Technologies that provide access to data stored on the so-called Deep Web and help agencies manage and store digital data should serve agencies well in the era of information overload, said Michael Bergman, chief technology officer of the Sioux Falls, S.D.-based company.
"What's easy to find is the doorstep into these sites," he said. "What's impossible to find is their content." The amount of content on the Deep Web is 500 times greater than that visible to conventional search engines, he wrote in a September 2001 white paper.
Bergman also reported that the 60 largest known Deep Web sites contain about 750 terabytes of data. Many of those are government sites, including Government Printing Office Access, the National Climatic Data Center at the National Oceanic and Atmospheric Administration, and NASA's Earth Observing System Data and Information System.

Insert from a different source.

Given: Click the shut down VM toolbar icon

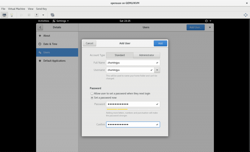Looking at the screenshot, I should click(x=37, y=15).
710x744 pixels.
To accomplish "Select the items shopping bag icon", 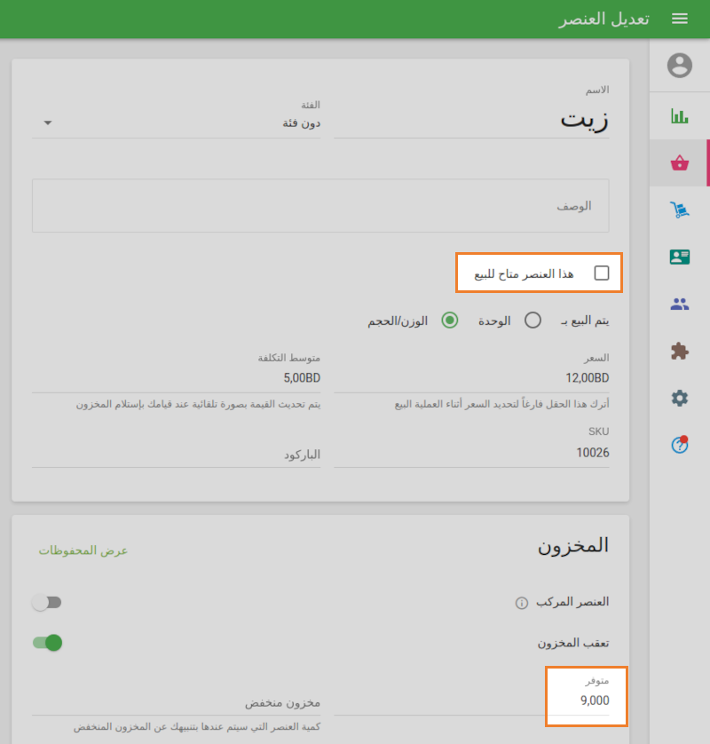I will point(679,162).
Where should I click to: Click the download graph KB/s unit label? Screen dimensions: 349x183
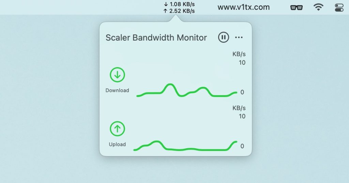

BrightPlanet has two main capabilities designed to help users locate and manage this data. Deep Query Manager 2 enables agencies to find content on Web sites, including Deep Web and government sites, and store and manage it as files that can then be archived, organized, shared and compared.
The Automated Information Portal (AIP), geared toward existing Web portals and offered as a hosted service, organizes Web documents, Deep Web databases and existing Web content into a searchable portal.
BrightPlanet opened a sales office in Washington, D.C., in March to target Fortune 100 customers and federal agencies, said John Fry, director of strategic account sales at that office.
The company has federal and state customers of its own — South Dakota Live, the official site for all South Dakota government documents, uses AIP — and is in discussions with others, including the Homeland Security Department, but is interested in partnering.
Lt. Cmdr. Andrew Chester, NATO open source intelligence program coordinator, said the alliance's intelligence organization has been using Deep Query Manager for about two years.
NATO likes Deep Query Manager because it resides on the server. "Our analysts can get access to it anywhere on Earth," Chester said. It also allows a distributed workforce to work collaboratively, he said. "I can save results in Norfolk [Va.] that can be viewed by colleagues in Brussels," Belgium.
Needle in the online haystack
Deep Web sites contain dynamic content served up in real time from a database in response to a direct query. In contrast, "surface" Web pages are static and linked to other pages.
BrightPlanet Corp. has technology that can help agencies find information stored on Deep Web sites. Government sites that are considered Deep Web include the National Climatic Data Center at the National Oceanic and Atmospheric Administration and Government Printing Office Access.